Sphingosine-1-Phosphate is a missing cofactor for the E3 ubiquitin ligase TRAF2

ALVAREZ SE; HARIKUMAR KB; HAIT NC; ALLEGOOD J; STRUB GM; KIM EY; MACEYCKA M; JIANG H; LUO C; KORDULA T; MILSTIEN S; SPIEGEL S

NATURE

NATURE PUBLISHING GROUP

Lugar: Londres; Año: 2010 vol. 465 p. 1084 - 1088

0028-0836

TNF receptor-associated factor 2 (TRAF2) is a key component in NF-kB signaling triggered by TNFa.
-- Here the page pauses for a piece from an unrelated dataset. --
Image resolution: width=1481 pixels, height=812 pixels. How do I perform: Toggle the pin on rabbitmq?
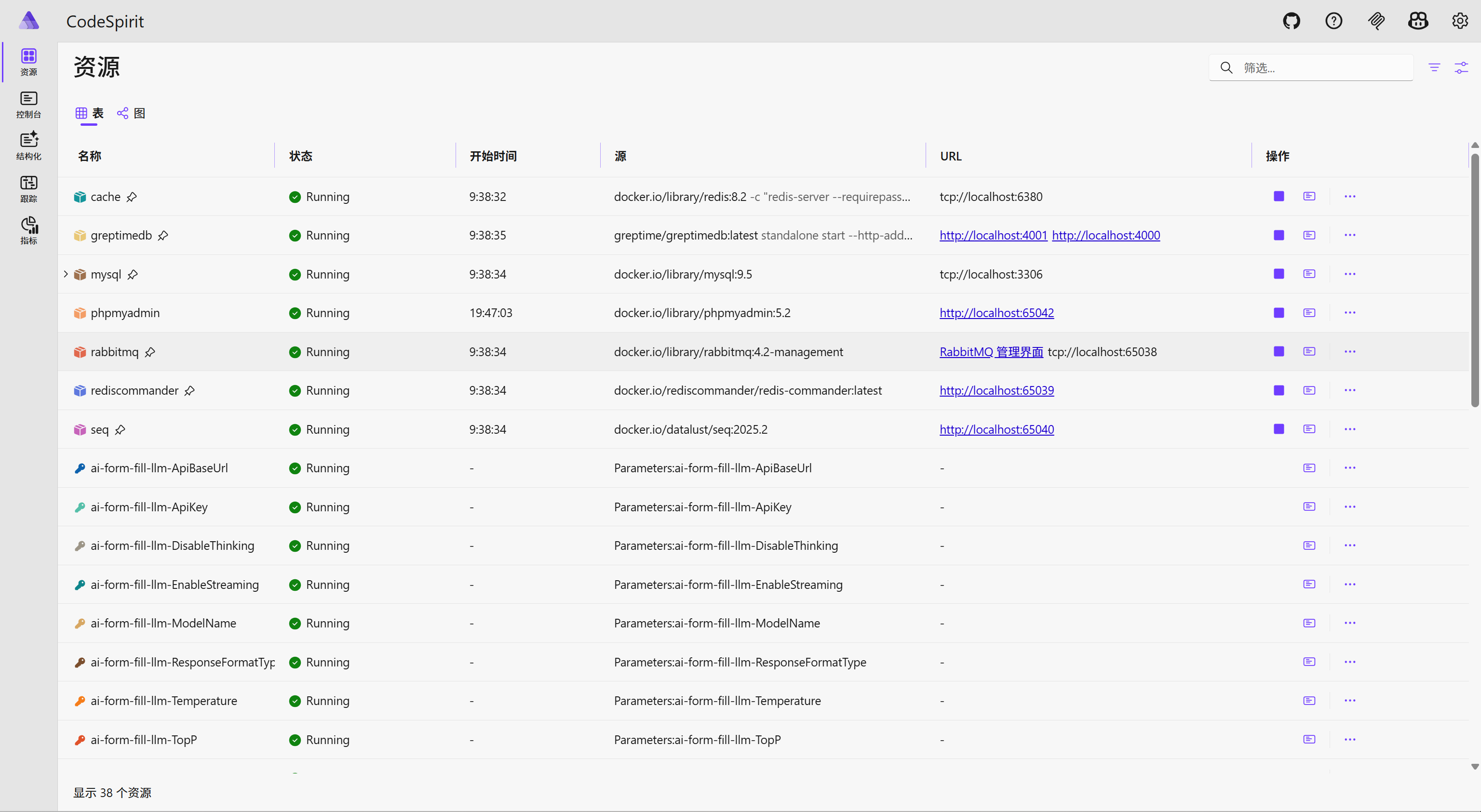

Genetic evidence indicates that TRAF2 is necessary for polyubiquitination of receptor interacting protein 1 (RIP1) that then serves as a platform for recruitment and stimulation of IkB kinase (IKK) leading to activation of the transcription factor NF-kB. Although TRAF2 is a RING domain ubiquitin ligase, direct evidence that TRAF2 catalyzes the ubiquitination of RIP1 is lacking. TRAF2 binds to sphingosine kinase 1 (SphK1), one of the isoenzymes that generates the pro-survival lipid mediator sphingosine-1-phosphate (S1P) inside cells. Here we show that SphK1 and production of S1P are necessary for Lys 63-linked polyubiquitination of RIP1 and phosphorylation of IKK and IkBa and its degradation, leading to NF-kB activation. Surprisingly, these responses were mediated by intracellular S1P independently of its cell surface G protein-coupled receptors. S1P specifically binds to TRAF2 at the N-terminal RING domain and stimulates its E3 ligase activity. S1P, but not dihydro-S1P, dramatically increased recombinant TRAF2-catalyzed Lys 63- but not Lys 48-linked polyubiquitination of RIP1 in vitro in the presence of the ubiquitin conjugating enzymes (E2) UbcH13 or UbcH5a. Our data reveal that TRAF2 is a novel intracellular target of S1P, and that S1P is a missing co-factor for TRAF2 E3 ubiquitin ligase activity, suggesting a new paradigm for regulation of Lys 63-linked polyubiquitination. These results also highlight the key role of SphK1 and its product S1P in TNF-a signaling and the canonical NF-kB activation pathway important in inflammatory, anti-apoptotic, and immune processes.